**The records**
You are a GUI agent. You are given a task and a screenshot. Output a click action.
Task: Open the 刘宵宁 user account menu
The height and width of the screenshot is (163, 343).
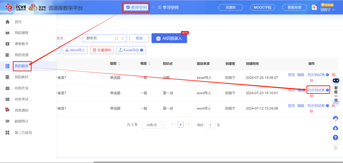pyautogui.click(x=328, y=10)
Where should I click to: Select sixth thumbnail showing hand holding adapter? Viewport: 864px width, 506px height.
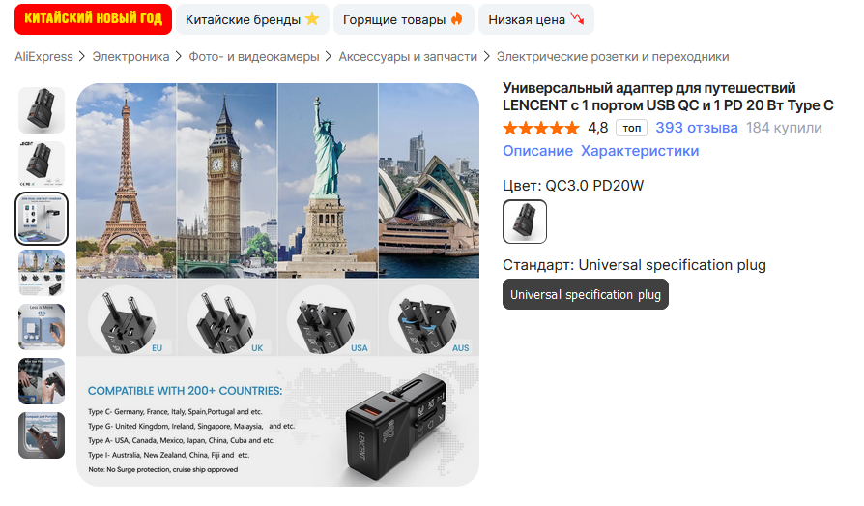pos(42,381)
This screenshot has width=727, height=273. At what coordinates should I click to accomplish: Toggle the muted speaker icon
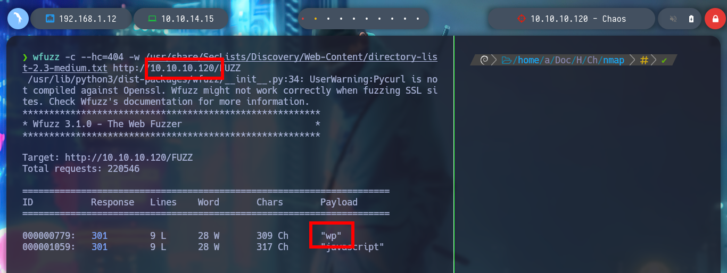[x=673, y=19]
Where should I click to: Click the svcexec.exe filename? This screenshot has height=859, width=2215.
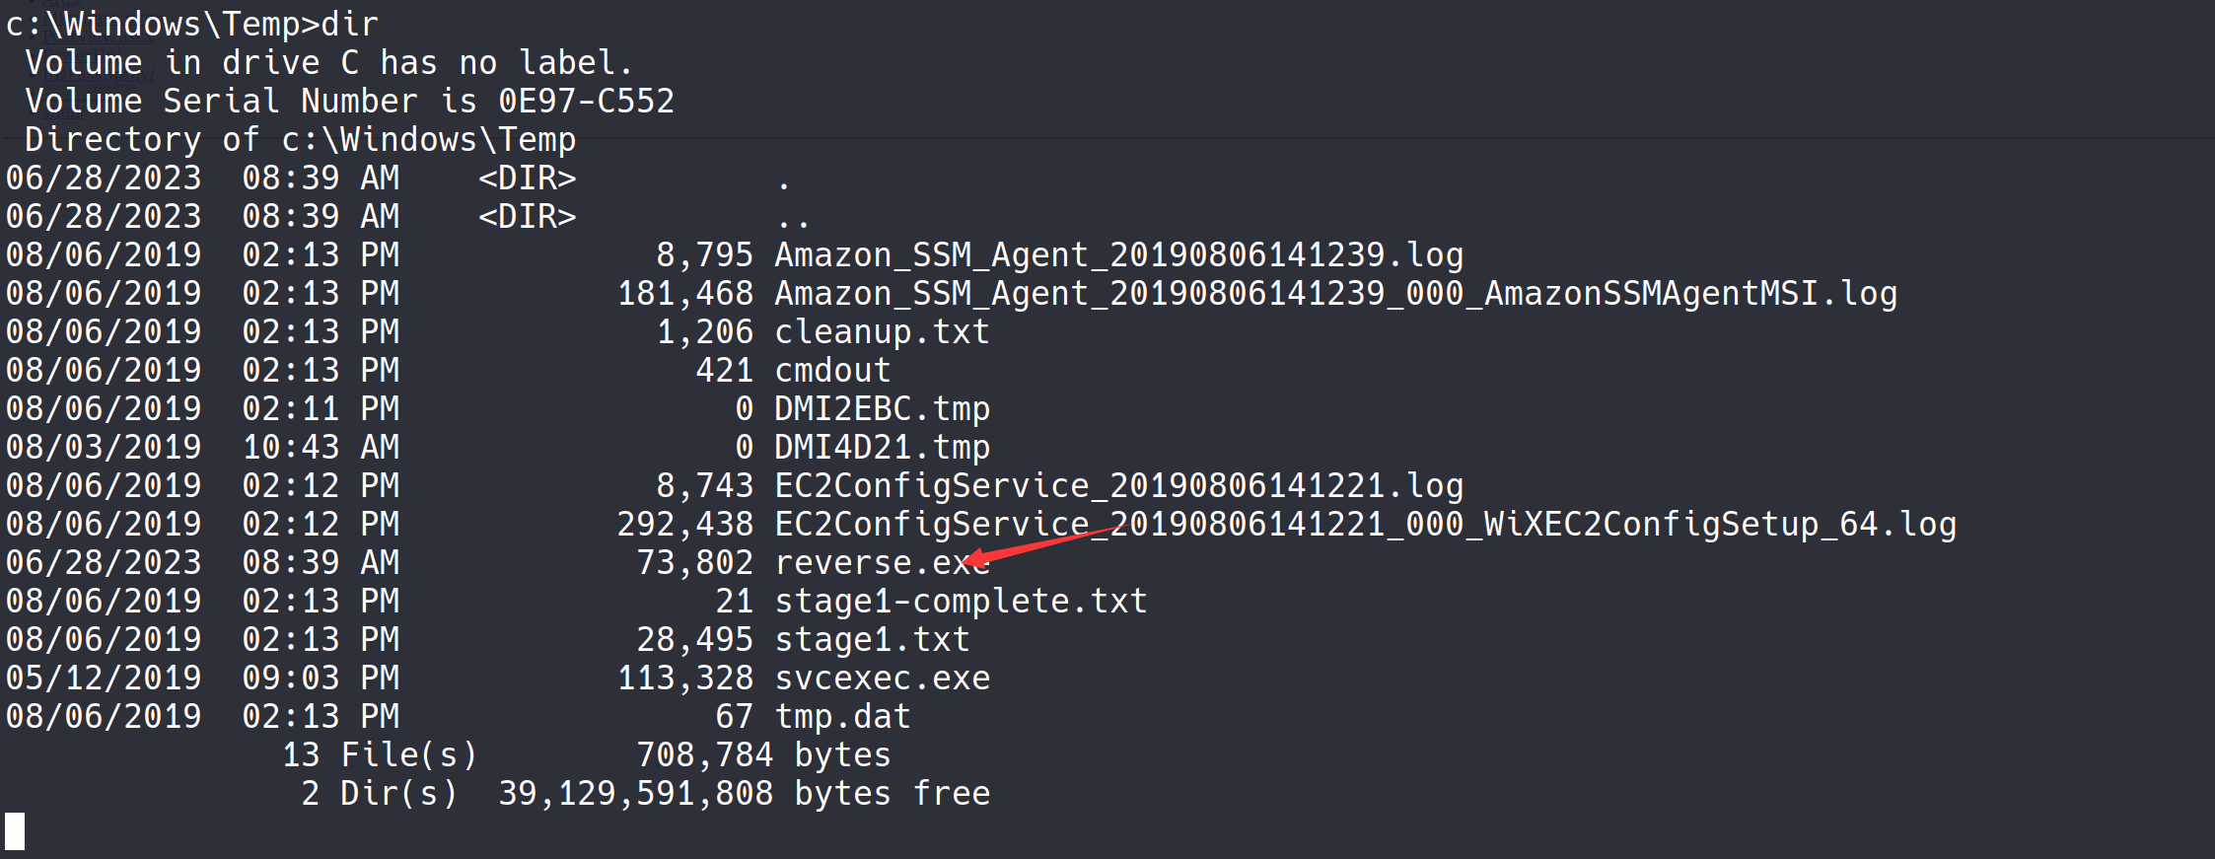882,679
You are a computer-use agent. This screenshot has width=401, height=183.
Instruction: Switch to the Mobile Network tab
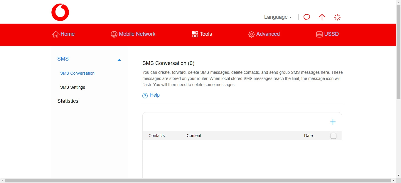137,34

**Task**
In the entries above, find lines with "agent" and copy each.

**Output for this exercise**
You are a GUI agent. You are given a task and a screenshot. Output a click action.
You are a computer-use agent. This screenshot has width=401, height=183.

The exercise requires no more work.